Why tax policies in the 20 percent range impact worldwide behavior, but competitive companies are willing to disregard savings of 30 percent of long term networking costs as negligible is fascinating. Has our industry thrown its hands up? Is accepting a new 14 layer ISO stack the new norm? Is 96.2 percent overhead on a single terminal keystroke acceptable? It’s no wonder the average networking professional is loosing respect organizationally. If FedEx or UPS had to repackage every package, and it added 30 percent to their transport costs – would anybody think it was negligible?

There are also many cases where 30 percent additional bandwidth simply doesn’t fly. Satellite communications links are expensive per unit of bandwidth and satellite companies frequently charge by bandwidth use. Many public clouds also charge for bandwidth. In these cases, there is a hard dollar cost associated with the additional bandwidth. Large files moved at line rate can take 30 percent longer to deliver, delaying business processes.

Arthur Laffer’s famous trickle-down economic theory suggests that there is a relationship between tax rates and taxes collected. He theorized that if taxes were 100 percent, tax collections would be zero because there would be no incentive to produce goods or services. Is there a similar performance theory in networking? Is there a trickle-down benefit when we eliminate encapsulation and seven additional network layers?

The simple answer is yes. Inspecting and securing 7 layers is easier than 14. Avoiding reduced MSS speeds effective bandwidth transfers. Avoiding consequential packet fragmentation greatly improves router efficiency. Providing network fairness and QoS is far easier on discrete flows. If we could route the packets without tunnels we definitely should.

━━━━━━

__Directions__:
1. Using the passage on networking overhead, decide whether each statement agrees with it: (a) satellite companies frequently charge by bandwidth use; (b) Laffer theorized that tax collections would be zero at a 100 percent tax rate; (c) securing 14 layers is easier than securing 7. Answer yes or no for each and quote the words that decide it.
2. List every benefit that the last paragraph of the passage on networking overhead gives for eliminating encapsulation and the additional layers.
3. Extract the wording of the passage on networking overhead between "The simple answer" and "we definitely should.", inclusive.

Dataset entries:
━━━━━━

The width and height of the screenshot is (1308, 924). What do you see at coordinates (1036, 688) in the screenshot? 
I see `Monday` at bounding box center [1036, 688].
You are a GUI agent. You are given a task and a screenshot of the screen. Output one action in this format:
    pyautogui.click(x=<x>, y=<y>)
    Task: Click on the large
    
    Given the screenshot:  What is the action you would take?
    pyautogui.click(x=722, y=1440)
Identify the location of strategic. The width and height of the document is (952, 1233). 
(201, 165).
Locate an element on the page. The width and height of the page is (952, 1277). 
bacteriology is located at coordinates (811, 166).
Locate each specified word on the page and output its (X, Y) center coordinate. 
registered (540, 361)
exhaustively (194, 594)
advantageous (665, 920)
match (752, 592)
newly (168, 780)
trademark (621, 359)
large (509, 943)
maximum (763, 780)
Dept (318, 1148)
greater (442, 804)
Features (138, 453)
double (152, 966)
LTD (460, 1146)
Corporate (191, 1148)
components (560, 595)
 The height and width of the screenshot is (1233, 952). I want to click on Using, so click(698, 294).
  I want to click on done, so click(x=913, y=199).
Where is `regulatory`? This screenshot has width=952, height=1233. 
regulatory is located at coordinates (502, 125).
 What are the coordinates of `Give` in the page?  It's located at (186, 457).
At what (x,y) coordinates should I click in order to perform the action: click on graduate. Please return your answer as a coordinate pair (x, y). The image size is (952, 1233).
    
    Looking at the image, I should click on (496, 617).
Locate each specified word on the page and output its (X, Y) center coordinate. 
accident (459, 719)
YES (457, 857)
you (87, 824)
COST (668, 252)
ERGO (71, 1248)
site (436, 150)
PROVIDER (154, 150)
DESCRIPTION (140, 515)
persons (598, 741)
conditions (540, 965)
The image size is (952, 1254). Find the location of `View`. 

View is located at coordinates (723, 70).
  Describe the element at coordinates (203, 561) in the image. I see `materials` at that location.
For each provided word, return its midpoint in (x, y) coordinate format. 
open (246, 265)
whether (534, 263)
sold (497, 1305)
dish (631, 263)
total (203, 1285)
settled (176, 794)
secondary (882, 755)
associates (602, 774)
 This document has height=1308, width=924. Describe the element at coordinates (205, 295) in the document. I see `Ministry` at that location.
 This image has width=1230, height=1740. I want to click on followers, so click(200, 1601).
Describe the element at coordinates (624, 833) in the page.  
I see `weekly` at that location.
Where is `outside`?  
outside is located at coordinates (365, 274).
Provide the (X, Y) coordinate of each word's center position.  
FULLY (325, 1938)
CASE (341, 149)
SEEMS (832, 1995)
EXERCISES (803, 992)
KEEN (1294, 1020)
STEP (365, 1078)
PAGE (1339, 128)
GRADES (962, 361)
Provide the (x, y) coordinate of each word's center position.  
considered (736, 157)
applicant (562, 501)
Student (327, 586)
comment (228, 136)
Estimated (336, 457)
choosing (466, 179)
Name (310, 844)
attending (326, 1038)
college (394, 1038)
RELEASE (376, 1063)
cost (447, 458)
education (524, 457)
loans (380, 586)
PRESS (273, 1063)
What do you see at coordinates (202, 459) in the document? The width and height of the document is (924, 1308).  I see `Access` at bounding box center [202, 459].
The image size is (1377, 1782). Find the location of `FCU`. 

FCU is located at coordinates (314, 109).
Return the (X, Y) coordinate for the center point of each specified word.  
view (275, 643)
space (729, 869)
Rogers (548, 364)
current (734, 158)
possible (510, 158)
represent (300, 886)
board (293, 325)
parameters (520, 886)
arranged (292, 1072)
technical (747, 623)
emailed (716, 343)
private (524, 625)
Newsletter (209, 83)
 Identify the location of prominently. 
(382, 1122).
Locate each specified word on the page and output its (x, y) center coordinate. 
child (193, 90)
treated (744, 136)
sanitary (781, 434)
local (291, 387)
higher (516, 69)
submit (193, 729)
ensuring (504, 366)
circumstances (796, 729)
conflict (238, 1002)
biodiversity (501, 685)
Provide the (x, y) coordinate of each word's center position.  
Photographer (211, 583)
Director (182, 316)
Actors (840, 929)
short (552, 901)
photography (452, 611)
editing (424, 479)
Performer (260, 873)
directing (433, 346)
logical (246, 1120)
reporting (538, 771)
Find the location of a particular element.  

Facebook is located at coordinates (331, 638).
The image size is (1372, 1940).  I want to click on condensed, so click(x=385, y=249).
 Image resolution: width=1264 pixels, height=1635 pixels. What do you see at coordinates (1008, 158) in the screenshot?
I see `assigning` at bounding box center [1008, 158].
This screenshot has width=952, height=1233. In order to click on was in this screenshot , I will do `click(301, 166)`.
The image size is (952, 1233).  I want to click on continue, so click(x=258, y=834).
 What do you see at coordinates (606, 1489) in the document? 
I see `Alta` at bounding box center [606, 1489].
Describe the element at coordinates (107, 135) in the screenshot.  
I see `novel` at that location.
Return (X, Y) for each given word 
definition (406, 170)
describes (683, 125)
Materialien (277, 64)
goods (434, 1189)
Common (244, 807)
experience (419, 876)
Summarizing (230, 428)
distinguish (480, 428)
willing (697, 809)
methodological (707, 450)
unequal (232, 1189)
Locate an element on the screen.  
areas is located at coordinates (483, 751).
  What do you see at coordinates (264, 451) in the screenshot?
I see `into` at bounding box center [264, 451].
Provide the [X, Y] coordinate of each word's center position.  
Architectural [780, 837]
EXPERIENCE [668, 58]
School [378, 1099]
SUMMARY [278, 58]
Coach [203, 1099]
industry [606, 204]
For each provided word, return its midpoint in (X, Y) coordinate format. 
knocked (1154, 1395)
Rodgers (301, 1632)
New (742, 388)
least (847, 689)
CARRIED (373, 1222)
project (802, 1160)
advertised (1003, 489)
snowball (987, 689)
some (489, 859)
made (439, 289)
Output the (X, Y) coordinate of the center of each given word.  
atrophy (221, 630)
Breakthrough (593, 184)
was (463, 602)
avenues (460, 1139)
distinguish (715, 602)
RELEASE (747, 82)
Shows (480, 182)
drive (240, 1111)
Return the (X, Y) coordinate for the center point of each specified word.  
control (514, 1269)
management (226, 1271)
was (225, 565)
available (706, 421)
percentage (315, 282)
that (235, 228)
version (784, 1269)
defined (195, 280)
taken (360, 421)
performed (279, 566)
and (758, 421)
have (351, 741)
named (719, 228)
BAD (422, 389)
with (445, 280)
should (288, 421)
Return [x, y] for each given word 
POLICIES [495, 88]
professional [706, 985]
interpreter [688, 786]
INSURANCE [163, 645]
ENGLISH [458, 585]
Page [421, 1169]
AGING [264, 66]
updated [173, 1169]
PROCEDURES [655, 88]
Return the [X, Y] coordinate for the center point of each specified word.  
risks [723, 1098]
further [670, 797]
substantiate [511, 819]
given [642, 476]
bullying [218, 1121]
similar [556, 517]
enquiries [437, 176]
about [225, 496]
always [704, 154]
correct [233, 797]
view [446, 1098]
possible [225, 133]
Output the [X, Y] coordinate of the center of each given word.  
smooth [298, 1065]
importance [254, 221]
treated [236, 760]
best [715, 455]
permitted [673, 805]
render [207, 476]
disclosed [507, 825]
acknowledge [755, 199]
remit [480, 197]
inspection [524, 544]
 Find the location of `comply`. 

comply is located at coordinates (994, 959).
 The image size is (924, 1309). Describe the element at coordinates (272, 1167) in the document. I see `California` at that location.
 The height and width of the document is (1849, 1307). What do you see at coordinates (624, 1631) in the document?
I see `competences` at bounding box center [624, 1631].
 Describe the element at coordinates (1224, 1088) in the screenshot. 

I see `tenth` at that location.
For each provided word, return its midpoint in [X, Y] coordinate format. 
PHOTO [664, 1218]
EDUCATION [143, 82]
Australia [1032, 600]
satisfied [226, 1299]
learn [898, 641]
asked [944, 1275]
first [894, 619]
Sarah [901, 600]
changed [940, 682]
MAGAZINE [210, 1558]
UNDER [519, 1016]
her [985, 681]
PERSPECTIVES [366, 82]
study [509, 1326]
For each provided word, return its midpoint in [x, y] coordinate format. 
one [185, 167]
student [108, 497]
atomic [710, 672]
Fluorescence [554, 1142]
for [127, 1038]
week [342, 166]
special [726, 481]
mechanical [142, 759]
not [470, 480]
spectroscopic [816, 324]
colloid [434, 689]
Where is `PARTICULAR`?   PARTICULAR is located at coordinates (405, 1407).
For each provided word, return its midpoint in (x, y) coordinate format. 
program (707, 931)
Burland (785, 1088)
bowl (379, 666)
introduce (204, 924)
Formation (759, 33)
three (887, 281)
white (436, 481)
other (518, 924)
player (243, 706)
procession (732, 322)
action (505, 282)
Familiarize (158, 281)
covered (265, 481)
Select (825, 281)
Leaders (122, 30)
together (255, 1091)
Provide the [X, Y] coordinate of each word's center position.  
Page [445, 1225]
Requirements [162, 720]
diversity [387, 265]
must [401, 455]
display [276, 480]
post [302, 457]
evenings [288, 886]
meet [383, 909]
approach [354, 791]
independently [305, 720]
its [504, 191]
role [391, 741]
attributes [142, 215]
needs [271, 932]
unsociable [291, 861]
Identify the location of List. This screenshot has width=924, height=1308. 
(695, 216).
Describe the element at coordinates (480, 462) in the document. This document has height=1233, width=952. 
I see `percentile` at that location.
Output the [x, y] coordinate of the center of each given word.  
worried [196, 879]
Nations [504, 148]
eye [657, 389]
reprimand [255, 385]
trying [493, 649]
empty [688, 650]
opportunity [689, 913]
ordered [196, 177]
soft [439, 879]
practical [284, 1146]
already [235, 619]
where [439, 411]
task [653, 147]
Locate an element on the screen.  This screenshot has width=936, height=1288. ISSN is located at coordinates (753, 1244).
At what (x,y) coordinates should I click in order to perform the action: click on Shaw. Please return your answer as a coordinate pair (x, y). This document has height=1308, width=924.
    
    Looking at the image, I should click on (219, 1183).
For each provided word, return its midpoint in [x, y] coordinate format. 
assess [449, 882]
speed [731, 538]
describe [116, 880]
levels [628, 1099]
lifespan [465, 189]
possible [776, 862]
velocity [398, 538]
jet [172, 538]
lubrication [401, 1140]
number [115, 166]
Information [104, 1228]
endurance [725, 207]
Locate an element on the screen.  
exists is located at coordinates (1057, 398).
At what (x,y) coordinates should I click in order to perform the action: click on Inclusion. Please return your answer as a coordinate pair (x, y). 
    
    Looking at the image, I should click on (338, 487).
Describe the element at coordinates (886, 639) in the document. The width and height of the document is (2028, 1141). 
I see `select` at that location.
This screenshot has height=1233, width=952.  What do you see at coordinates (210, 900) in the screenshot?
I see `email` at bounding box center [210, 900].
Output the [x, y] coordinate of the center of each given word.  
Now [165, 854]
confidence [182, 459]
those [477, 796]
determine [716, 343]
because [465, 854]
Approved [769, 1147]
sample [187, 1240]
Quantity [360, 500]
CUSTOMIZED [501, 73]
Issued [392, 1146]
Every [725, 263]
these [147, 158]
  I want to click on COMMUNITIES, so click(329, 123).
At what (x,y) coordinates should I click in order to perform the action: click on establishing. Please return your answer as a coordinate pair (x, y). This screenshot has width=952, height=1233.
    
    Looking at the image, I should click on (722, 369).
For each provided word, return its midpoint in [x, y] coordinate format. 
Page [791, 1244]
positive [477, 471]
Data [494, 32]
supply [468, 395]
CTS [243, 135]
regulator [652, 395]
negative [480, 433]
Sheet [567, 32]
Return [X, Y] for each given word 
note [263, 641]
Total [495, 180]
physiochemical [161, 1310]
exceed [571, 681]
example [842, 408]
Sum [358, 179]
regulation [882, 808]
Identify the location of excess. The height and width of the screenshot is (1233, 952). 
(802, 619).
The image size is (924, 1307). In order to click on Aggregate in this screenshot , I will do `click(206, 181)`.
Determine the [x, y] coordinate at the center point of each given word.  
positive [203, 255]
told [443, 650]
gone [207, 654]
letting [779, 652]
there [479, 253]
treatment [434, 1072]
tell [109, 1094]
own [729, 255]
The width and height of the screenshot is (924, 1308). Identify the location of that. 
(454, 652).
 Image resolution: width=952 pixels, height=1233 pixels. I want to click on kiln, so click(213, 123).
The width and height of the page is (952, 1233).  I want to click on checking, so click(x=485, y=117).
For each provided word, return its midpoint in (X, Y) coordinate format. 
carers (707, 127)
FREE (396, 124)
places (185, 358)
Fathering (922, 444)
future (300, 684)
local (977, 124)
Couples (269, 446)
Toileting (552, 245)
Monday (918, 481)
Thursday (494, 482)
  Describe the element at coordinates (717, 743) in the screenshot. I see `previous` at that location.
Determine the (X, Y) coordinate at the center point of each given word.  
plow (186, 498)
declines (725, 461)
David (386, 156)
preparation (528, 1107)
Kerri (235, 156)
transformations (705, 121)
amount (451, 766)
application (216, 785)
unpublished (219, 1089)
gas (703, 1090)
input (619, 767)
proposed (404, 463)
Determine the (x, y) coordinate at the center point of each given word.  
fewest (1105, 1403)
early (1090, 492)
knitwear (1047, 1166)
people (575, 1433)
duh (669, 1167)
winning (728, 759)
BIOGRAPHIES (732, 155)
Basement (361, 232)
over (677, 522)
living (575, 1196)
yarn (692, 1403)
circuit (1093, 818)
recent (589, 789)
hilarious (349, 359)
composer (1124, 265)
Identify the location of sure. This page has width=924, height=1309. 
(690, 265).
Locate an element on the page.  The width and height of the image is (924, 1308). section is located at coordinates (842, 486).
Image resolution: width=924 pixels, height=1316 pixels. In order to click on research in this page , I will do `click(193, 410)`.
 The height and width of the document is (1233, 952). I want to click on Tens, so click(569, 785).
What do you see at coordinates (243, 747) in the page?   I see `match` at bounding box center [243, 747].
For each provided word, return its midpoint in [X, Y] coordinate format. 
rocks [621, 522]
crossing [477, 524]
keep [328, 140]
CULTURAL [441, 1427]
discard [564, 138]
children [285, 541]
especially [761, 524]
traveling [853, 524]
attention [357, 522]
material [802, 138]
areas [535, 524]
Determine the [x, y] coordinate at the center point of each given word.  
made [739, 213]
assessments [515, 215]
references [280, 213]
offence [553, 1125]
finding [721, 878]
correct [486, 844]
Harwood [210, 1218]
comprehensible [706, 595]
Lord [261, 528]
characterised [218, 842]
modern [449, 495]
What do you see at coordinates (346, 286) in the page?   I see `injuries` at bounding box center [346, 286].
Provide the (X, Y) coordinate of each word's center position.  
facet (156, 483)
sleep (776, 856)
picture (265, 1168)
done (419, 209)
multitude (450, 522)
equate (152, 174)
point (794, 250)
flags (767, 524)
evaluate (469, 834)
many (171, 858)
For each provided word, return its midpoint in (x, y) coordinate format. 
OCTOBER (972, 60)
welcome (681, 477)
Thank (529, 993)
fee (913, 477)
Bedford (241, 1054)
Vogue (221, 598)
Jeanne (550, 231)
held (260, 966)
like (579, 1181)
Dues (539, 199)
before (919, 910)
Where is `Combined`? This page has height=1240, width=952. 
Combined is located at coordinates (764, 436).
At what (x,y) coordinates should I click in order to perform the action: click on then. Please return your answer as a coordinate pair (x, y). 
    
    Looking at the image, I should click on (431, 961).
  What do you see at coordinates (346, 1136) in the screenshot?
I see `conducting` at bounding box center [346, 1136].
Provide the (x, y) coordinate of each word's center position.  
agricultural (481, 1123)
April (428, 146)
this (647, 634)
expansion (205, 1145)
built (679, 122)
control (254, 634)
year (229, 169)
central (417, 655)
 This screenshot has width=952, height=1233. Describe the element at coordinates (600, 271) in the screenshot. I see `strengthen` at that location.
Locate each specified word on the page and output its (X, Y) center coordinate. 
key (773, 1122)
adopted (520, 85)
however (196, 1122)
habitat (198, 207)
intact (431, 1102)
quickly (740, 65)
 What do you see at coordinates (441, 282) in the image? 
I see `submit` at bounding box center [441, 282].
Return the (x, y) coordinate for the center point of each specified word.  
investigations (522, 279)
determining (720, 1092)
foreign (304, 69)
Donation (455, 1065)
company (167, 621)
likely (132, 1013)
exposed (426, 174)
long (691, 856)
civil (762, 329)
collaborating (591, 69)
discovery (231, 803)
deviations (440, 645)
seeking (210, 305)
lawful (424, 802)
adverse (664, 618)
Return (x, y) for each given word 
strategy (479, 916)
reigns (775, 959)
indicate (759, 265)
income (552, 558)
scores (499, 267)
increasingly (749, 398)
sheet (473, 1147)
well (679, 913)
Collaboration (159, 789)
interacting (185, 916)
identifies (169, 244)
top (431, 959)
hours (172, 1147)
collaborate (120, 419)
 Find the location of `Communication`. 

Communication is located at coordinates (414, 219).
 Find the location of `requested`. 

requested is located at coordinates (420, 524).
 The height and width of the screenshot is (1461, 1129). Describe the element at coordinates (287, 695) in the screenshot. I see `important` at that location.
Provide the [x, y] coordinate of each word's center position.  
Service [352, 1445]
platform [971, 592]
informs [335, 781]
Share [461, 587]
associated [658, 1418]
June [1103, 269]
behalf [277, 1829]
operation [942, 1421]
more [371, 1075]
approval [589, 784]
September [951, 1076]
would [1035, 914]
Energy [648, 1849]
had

━━━━━━

__Solution set__:
1.
(a) Yes: "satellite companies frequently charge by bandwidth use."
(b) Yes: "if taxes were 100 percent, tax collections would be zero"
(c) No: "Inspecting and securing 7 layers is easier than 14."

2.
- Inspecting and securing 7 layers is easier than 14.
- Avoiding reduced MSS speeds effective bandwidth transfers.
- Avoiding consequential packet fragmentation greatly improves router efficiency.
- Providing network fairness and QoS is far easier on discrete flows.

3.
The simple answer is yes. Inspecting and securing 7 layers is easier than 14. Avoiding reduced MSS speeds effective bandwidth transfers. Avoiding consequential packet fragmentation greatly improves router efficiency. Providing network fairness and QoS is far easier on discrete flows. If we could route the packets without tunnels we definitely should.